The moral spotlessness of kidney purchases and transplant operations involving the likes of Moshe Tati is unstained by the corresponding monetary inducement to living sellers. A half-dozen studies of donors show no increased mortality. Donors do not confront higher health insurance premiums. According to Dr. Friedlaendar, as reported by Mr. Finkel, "there is no evidence to show that donating a kidney endangers a person's health in any significant way."
Kidney sellers in a legal market, as in the prevailing black market, would be disproportionately represented by the poor. But that is untroublesome. Each marginal dollar of wealth for the impoverished is typically treasured more than for Bill Gates-like tycoons. Additionally, the motivation for kidney sales may be morally uplifting, especially in the many countries where heavy-handed government regulation thwarts monetary savings through individual skill, foresight and industry.
Mr. Finkel recounts the case of 44-year-old Mehmet Piskin, a Turk commanding a low salary and sparse health insurance coverage. His youngest child suffered from a degenerative bone disease, making the infant's knees and elbows calcify. Corrective surgeries could alleviate the affliction, but at a cost of $20,000. Mr. Piskin thus contracted to sell one of his kidneys for $30,000 moved by the horrible suffering of his 4-year-old son.
Although the illegal contract was dishonored in substantial part and the father's removal operation was botched, Mr.
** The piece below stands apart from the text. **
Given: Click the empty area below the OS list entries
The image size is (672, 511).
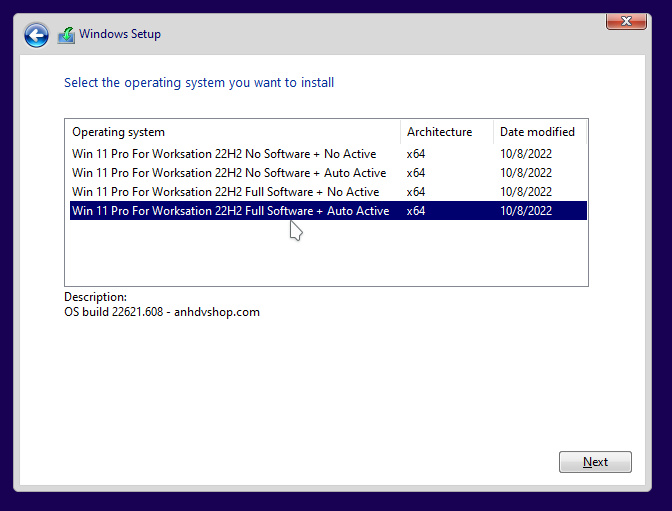Looking at the screenshot, I should [x=325, y=255].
Piskin's example disproves the idea that kidney sellers inherently act for debased or squalid objectives that impair human dignity. The sales are starkly different than selling oneself into slavery.
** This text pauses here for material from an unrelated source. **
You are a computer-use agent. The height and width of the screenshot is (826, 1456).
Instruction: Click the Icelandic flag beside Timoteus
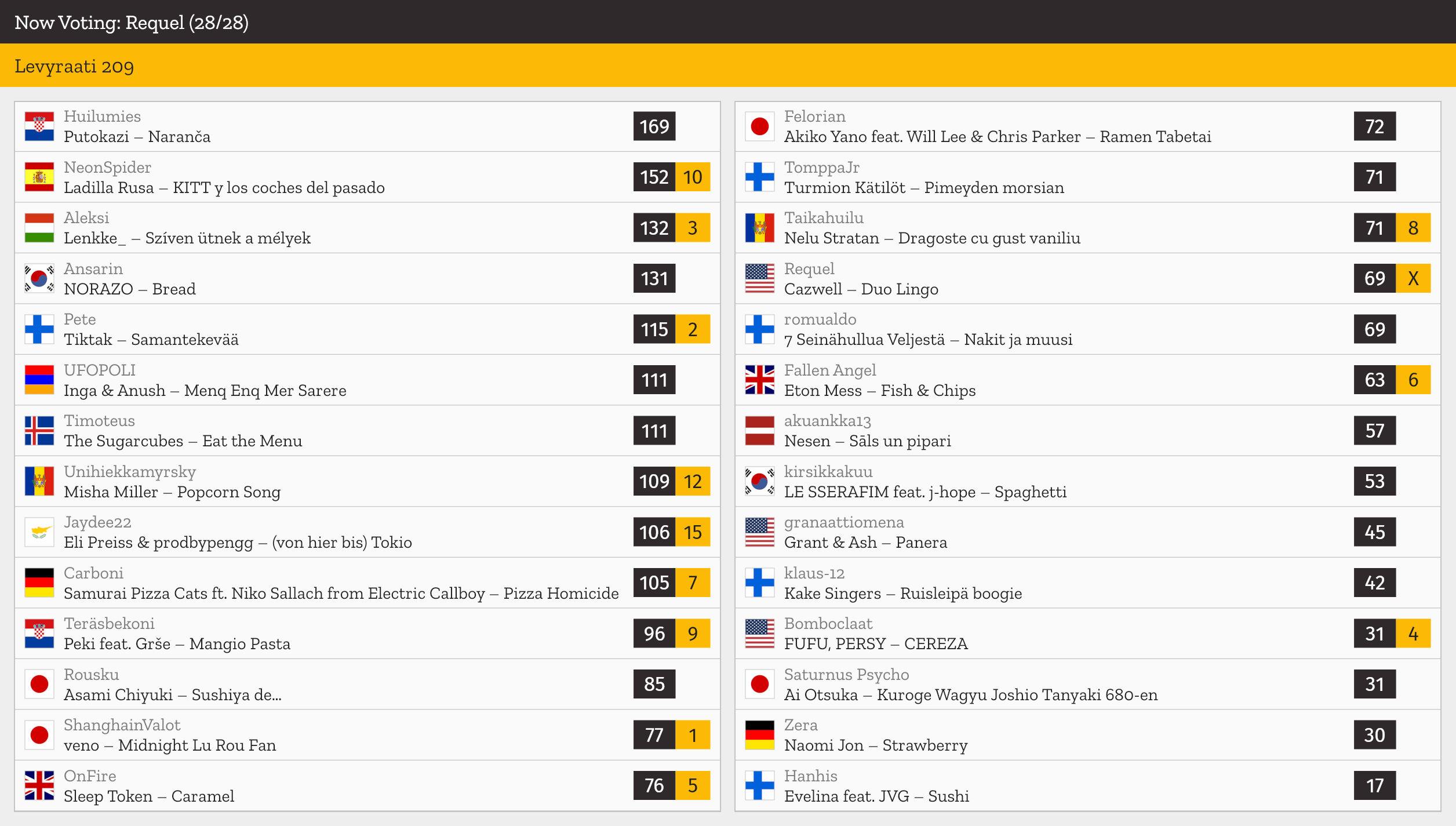point(39,431)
Francis Delmonico, a Harvard Medical School professor of surgery and chairman of the ethics committee of the American Society of Transplant Surgeons, sermonized to Mr. Finkel that organ purchases are "morally and ethnically irresponsible." But what is morally dubious about buying a kidney to prevent death or to alleviate disease? The transactions fit the Hippocratic injunction "to help" patients like a glove.
The pope has anathematized the commercialization of organs as transgressing on human dignity, but fails to explain how that commercial niche is morally more debauched than health care commerce generally. In both cases, the result is superior treatment and longer lives for the upper class. I doubt, moreover, whether the pontiff has consulted the families of the 2,583 Americans who died on the kidney waiting list last year.
Kidney sales and transplants should be regulated. Choices must be voluntary and informed. Quality-control standards should be required. But the transactions should be legalized. The current federal criminal prohibition inflicts harm on kidney patients and would-be kidney sellers.
Isn't that what Hippocrates deplored?

Bruce Fein is general counsel for the Center for Law and Accountability, a public-interest law group headquartered in Virginia.